The end result of adopting IaaS for all infrastructure is a virtuous cycle. When you can simply call an API and get a fully working database cluster, why duplicate effort and build your own automation? With time freed from building core automation, SRE teams can focus on higher level automation that provide more visible benefits or fill gaps not addressed by IaaS offerings. Observing what SRE teams move to work on drives improvements to existing services and signals potential IaaS services to start building.
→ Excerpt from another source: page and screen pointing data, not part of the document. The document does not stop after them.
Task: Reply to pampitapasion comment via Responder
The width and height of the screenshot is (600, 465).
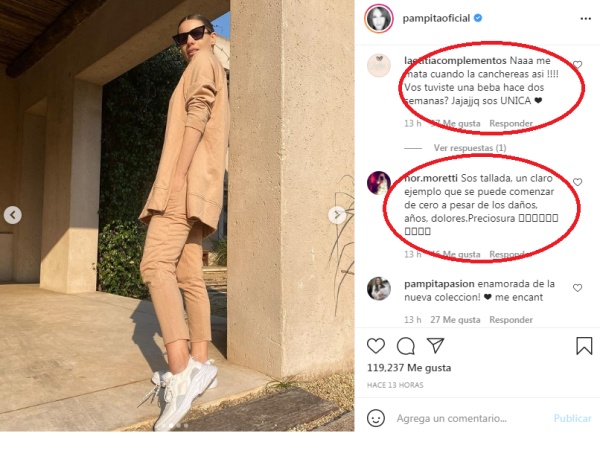Action: pyautogui.click(x=511, y=320)
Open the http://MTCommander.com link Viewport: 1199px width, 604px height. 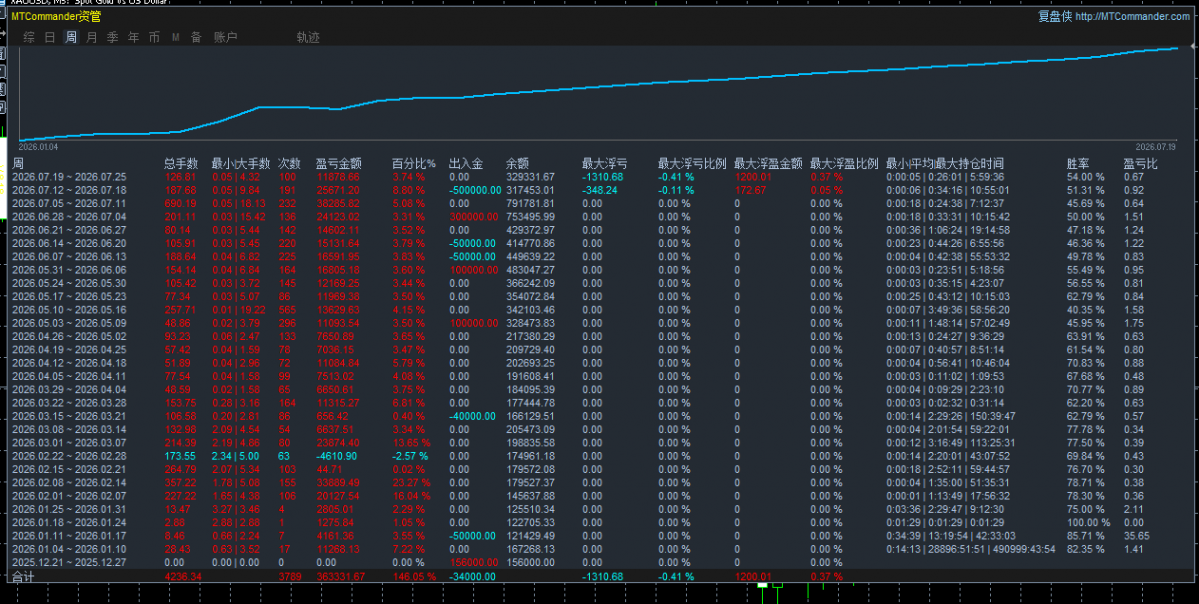(x=1132, y=16)
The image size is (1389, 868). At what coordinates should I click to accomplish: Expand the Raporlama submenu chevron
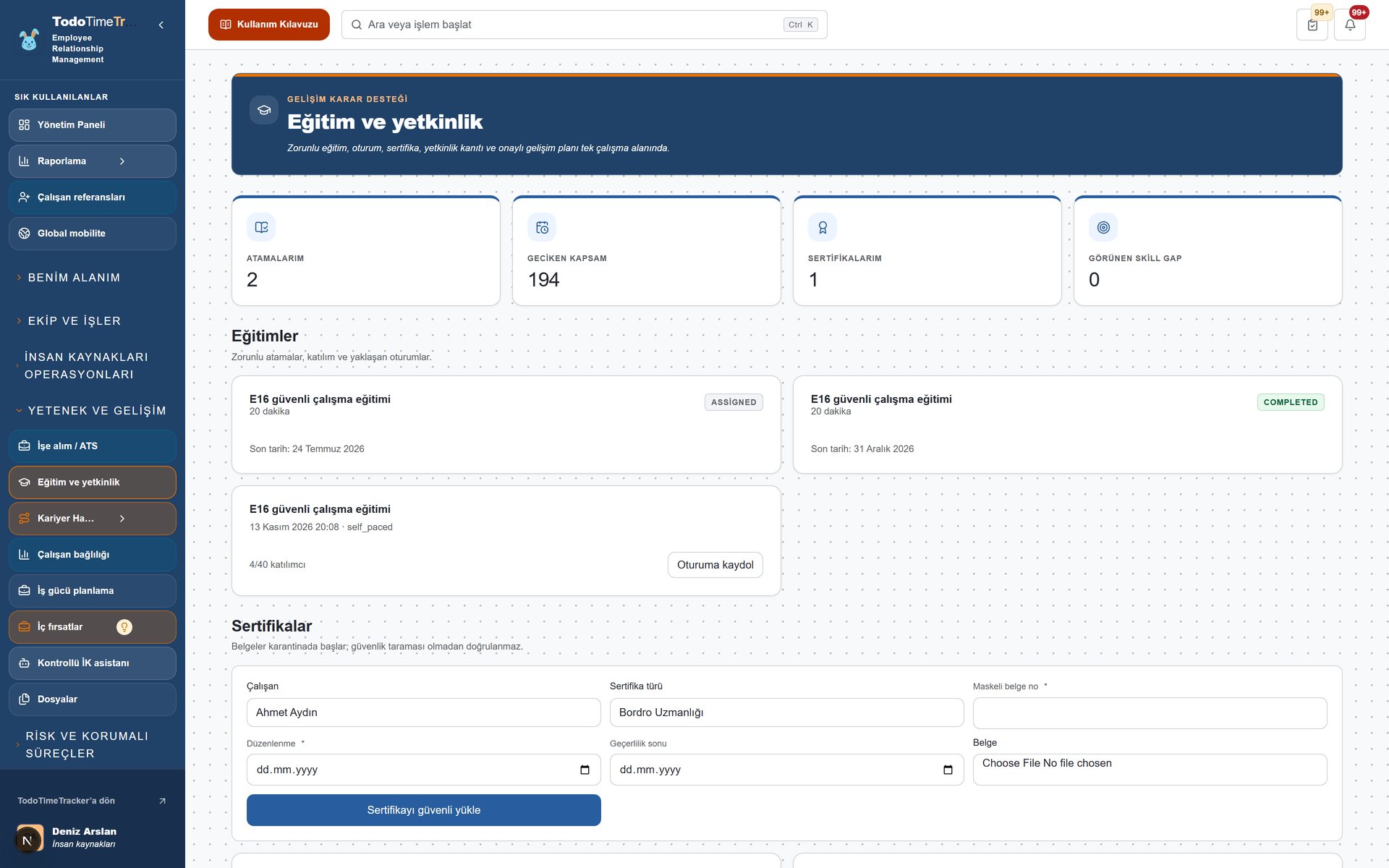pos(122,161)
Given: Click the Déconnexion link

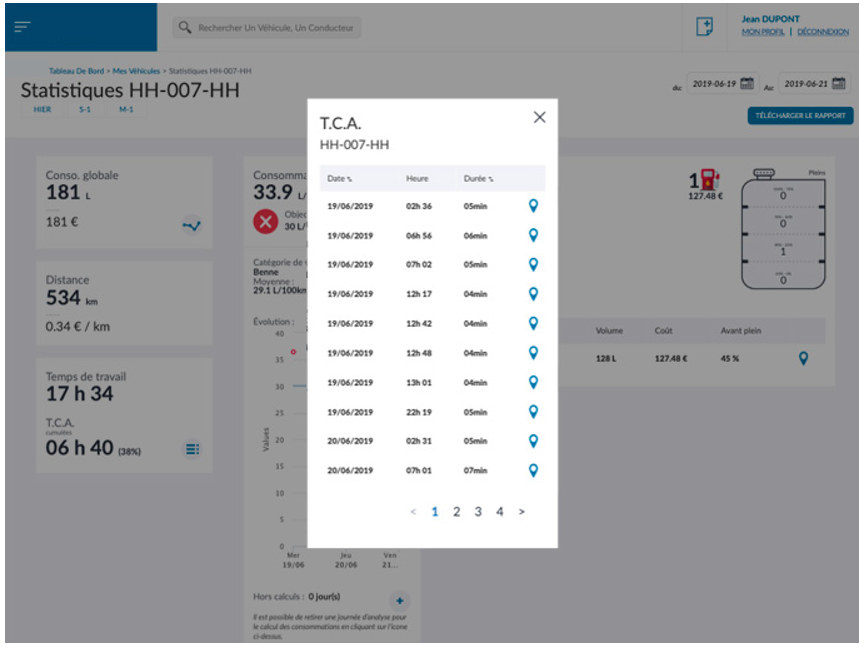Looking at the screenshot, I should 822,32.
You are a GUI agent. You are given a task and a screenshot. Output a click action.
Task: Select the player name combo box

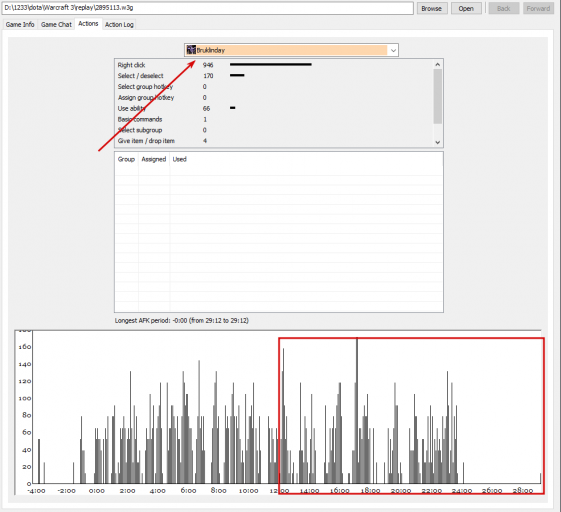coord(291,50)
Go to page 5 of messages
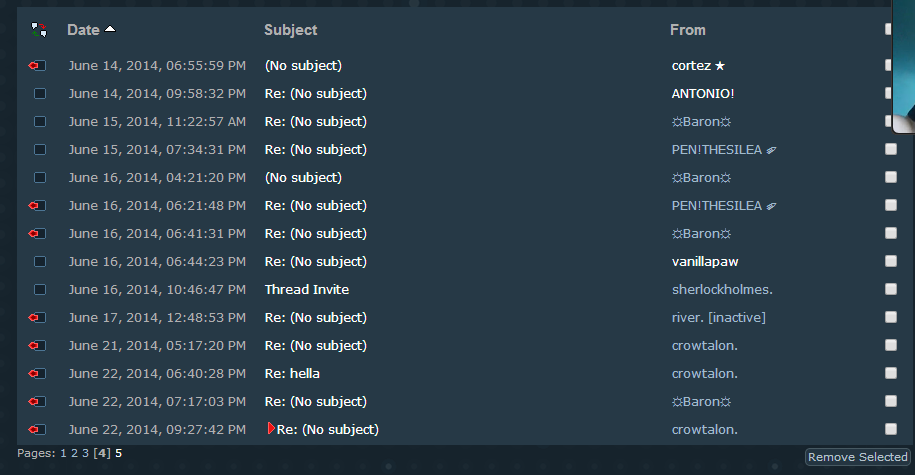The width and height of the screenshot is (915, 475). click(x=119, y=453)
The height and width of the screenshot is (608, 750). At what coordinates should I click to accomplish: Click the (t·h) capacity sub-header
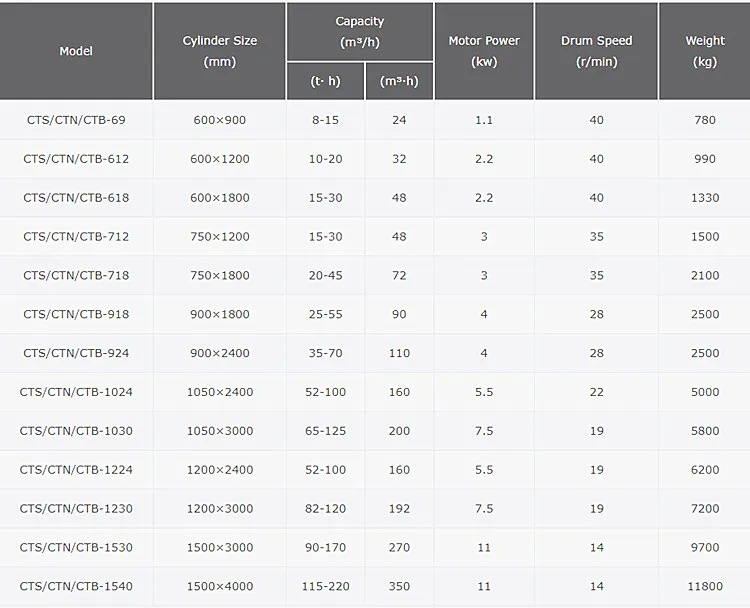click(x=326, y=82)
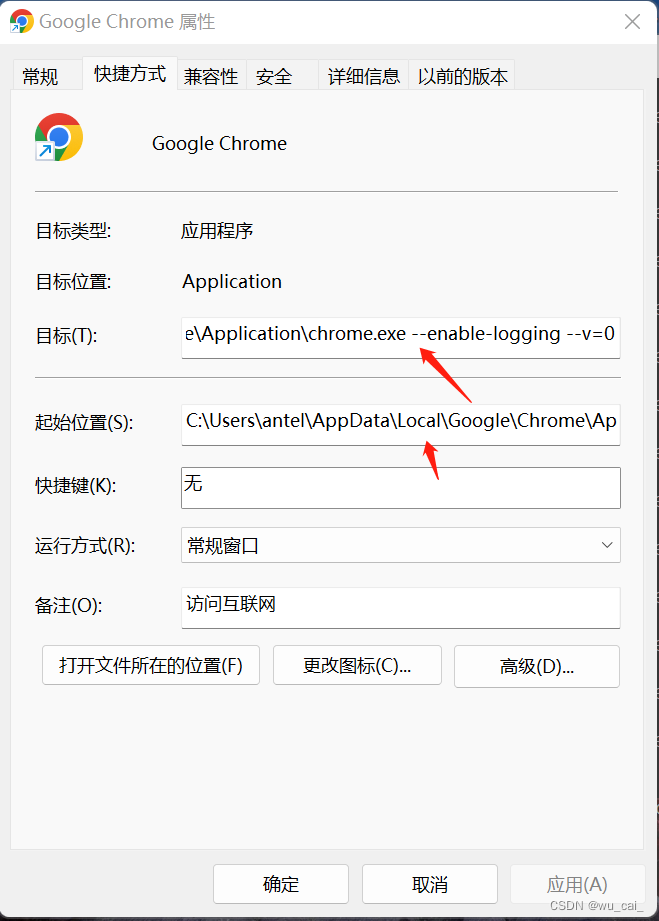Open the 以前的版本 tab
Viewport: 659px width, 921px height.
[x=462, y=76]
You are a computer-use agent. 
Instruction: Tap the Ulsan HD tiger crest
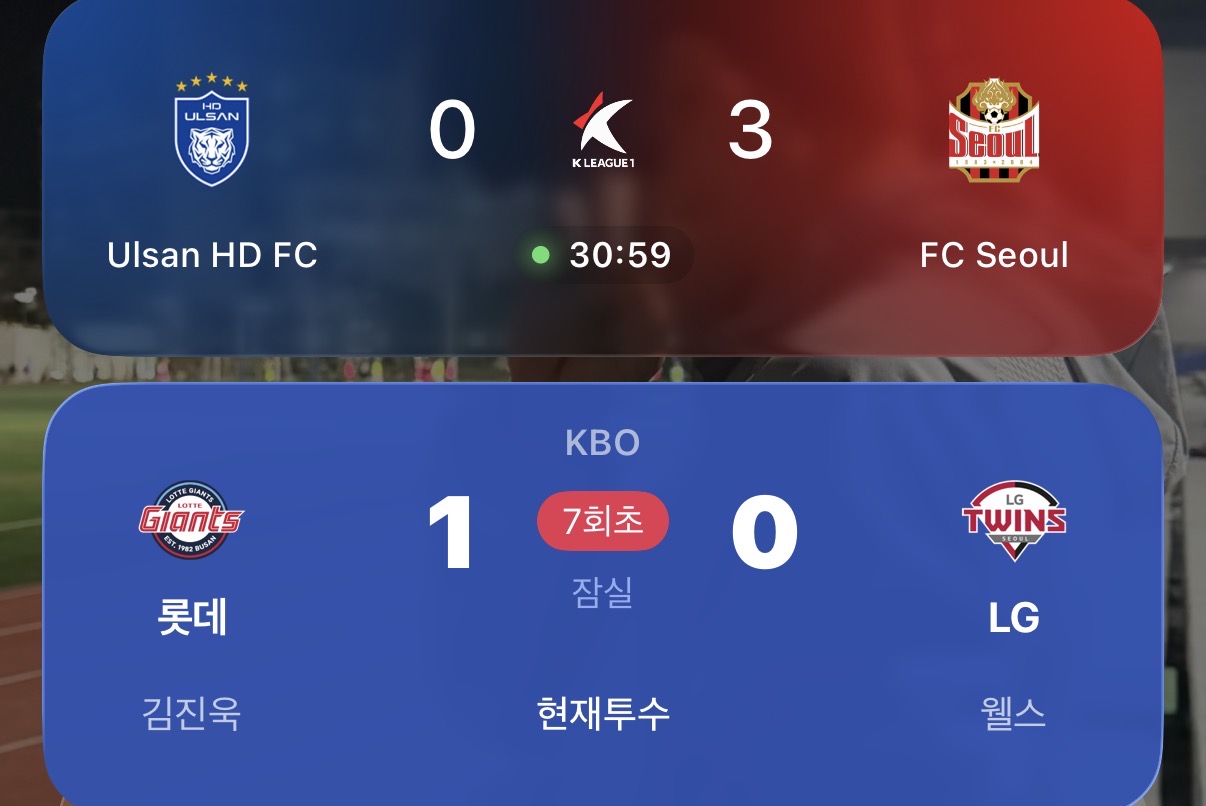pos(212,130)
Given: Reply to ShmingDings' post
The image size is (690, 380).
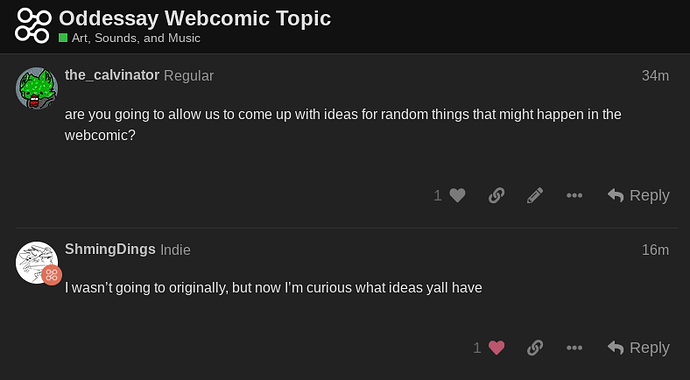Looking at the screenshot, I should [639, 348].
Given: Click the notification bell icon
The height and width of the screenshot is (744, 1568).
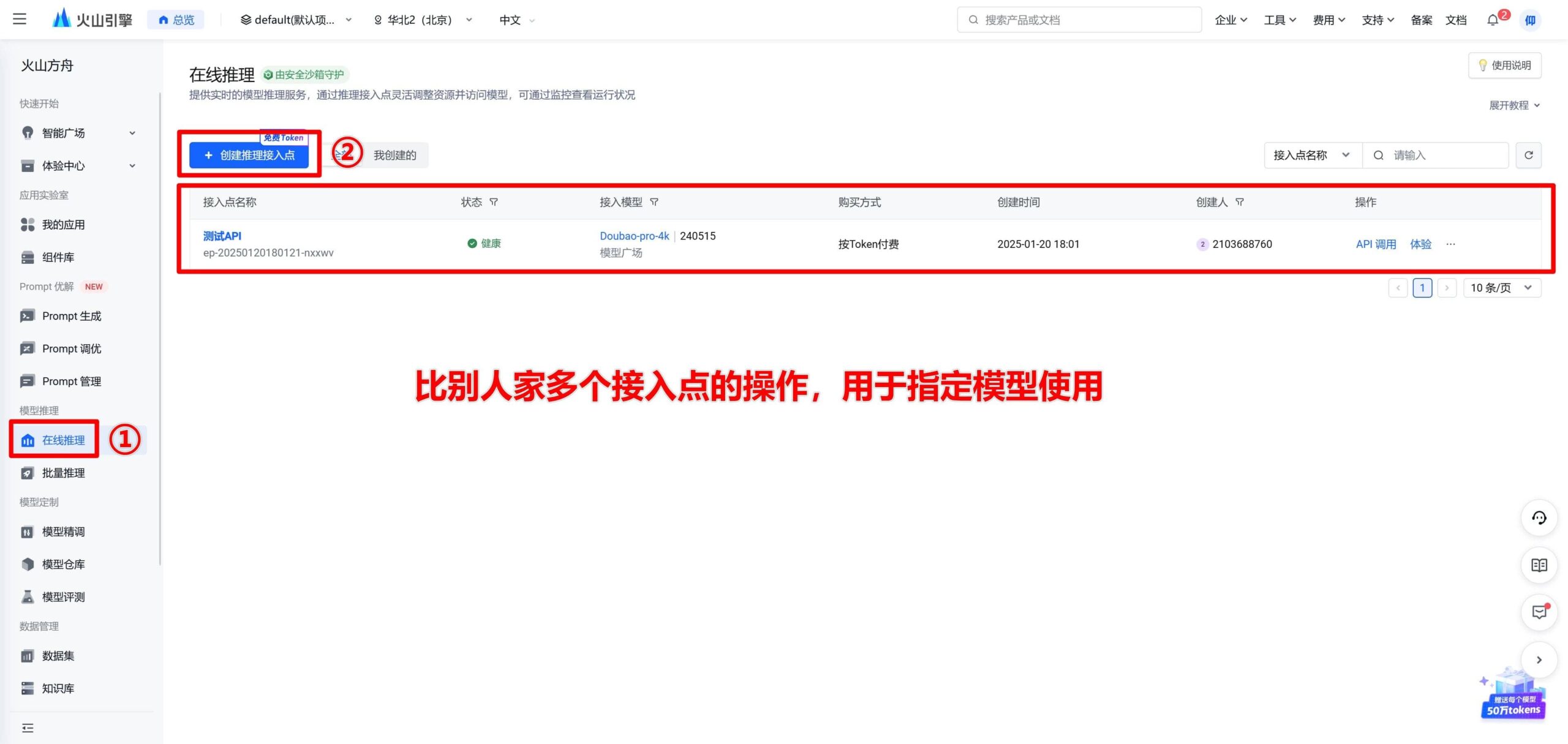Looking at the screenshot, I should (1493, 20).
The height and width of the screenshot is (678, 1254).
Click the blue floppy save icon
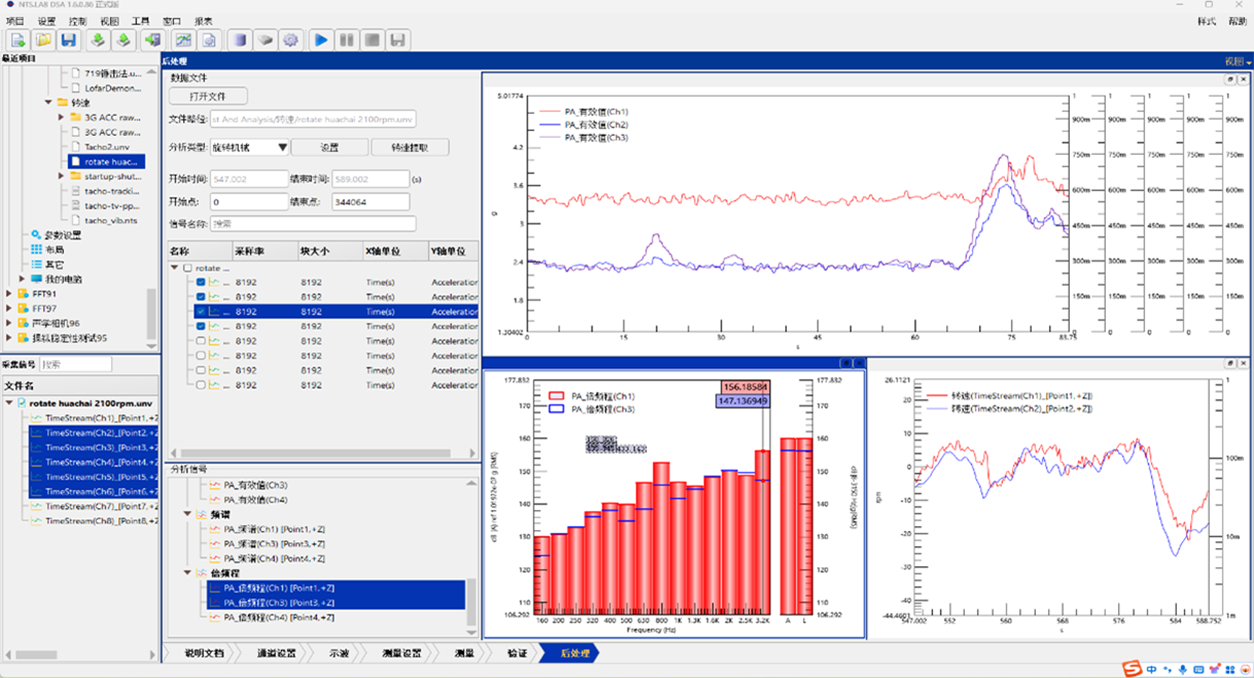[x=69, y=40]
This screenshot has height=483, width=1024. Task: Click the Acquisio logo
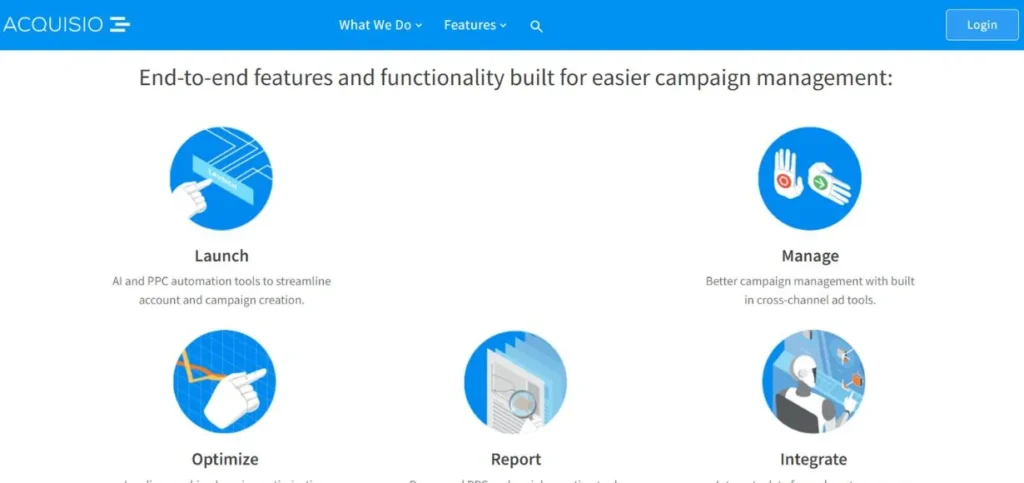pyautogui.click(x=66, y=25)
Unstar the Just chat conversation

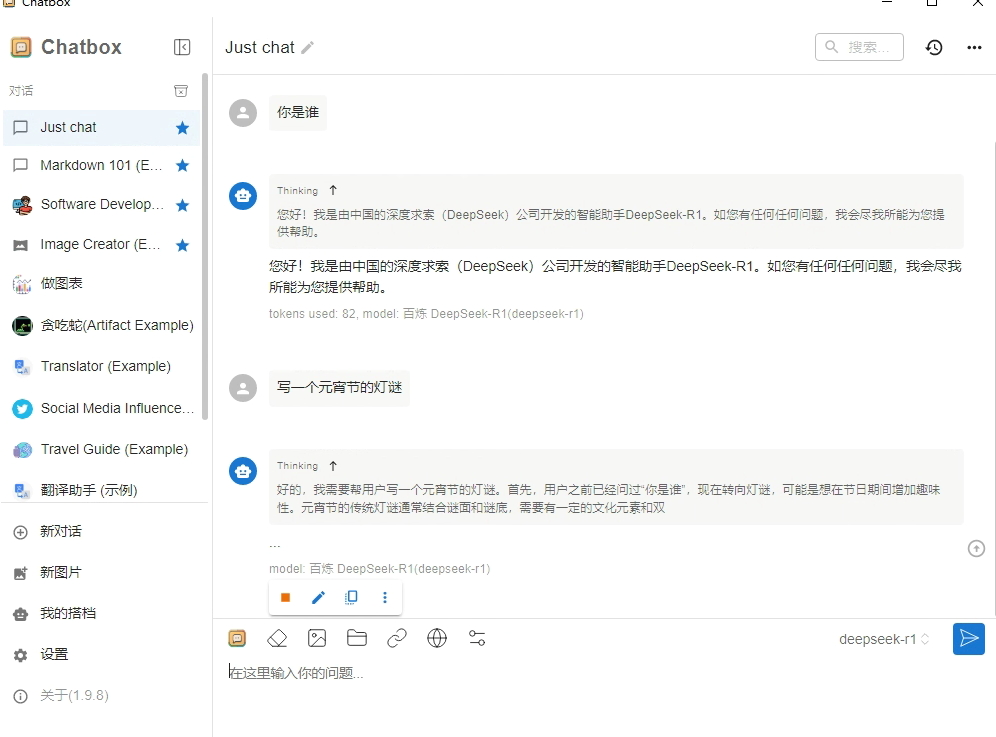click(182, 128)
There is a second virtuous cycle that happens to each service team. The main cause here is scale. When forced to own the lifecycle of many, many deployments of a system, processes that teams could get away individually simply stop working. When managing hundreds of deployments, operators cannot memorize the details of every deployment and must design a metadata store to track resource deployments. Running manual processes for many deployments becomes impractical and is aggressively automated away. SRE teams that would be tempted to customize deployments for their own use cases cannot support every separate teams’ needs and will scope their offerings to what is truly usable by everyone.

Reaching The Goal

Make it easy to do the right thing.

If at this point you are convinced that providing our own Infrastructure as a Service is a good idea, the question is: how do we get from what we do today to the next level? After all, transitioning from ad-hoc scripts and pipelines to advanced self-service platforms is not an overnight change.

The main measure we should evaluate progress is accessibility. By accessibility, I mean measuring the usability of clients (development and SRE teams internal to our organization) in deploying infrastructure using our APIs. Thinking about accessibility leads to orienting questions:

  • Are deployed databases reliable and client teams are confident they work?
  • Are the services we build simple to access and use by teams?
    • As simple as Google APIs integration with IAM?
    • Do we have the tooling to make working with our APIs as ergonomic as GCP APIs?
    • eg. Dashboards, Infrastructure as Code, scripts, etc.
  • Is it as simple to delete resources no longer needed as it is to create them?
  • Can clients call endpoints to have administrative tasks done for them?
    • Backups, Configuration updates, etc.
  • Do clients have visibility on their deployed systems?
    • SREs: Monitoring dashboards and alerting automatically created per installation

There is good news for what we are trying to do: we have many examples to learn from and tools we can use to build our own systems. Our strongest example is Google Cloud itself. Google Cloud is in the business of creating APIs to deploy systems and should be a benchmark to compare our internal offerings to. GCP also provides features such as Type Providers and Composite Types. If integrated with our internal APIs, we can use tooling like Deployment Manager to create custom deployments with the same workflow we use for Google Cloud services.

There is also value in observing how users of cloud platforms solve the same issue. Companies like Netflix are well known as innovators in cloud adoption and have faced the same kind of infrastructure challenges in their environment. We would do well to learn and take a page from how they solved these problems.

Conclusion

Embracing an Infrastructure as a Service mentality is certainly worth doing. I would not say it is a simple transition from the current practice to what is possible, but the benefits described above are substantial. By embracing change, we can dramatically improve how SRE serves our organization’s needs; and I personally think its the kind of work that puts the Engineering in Reliability Engineering.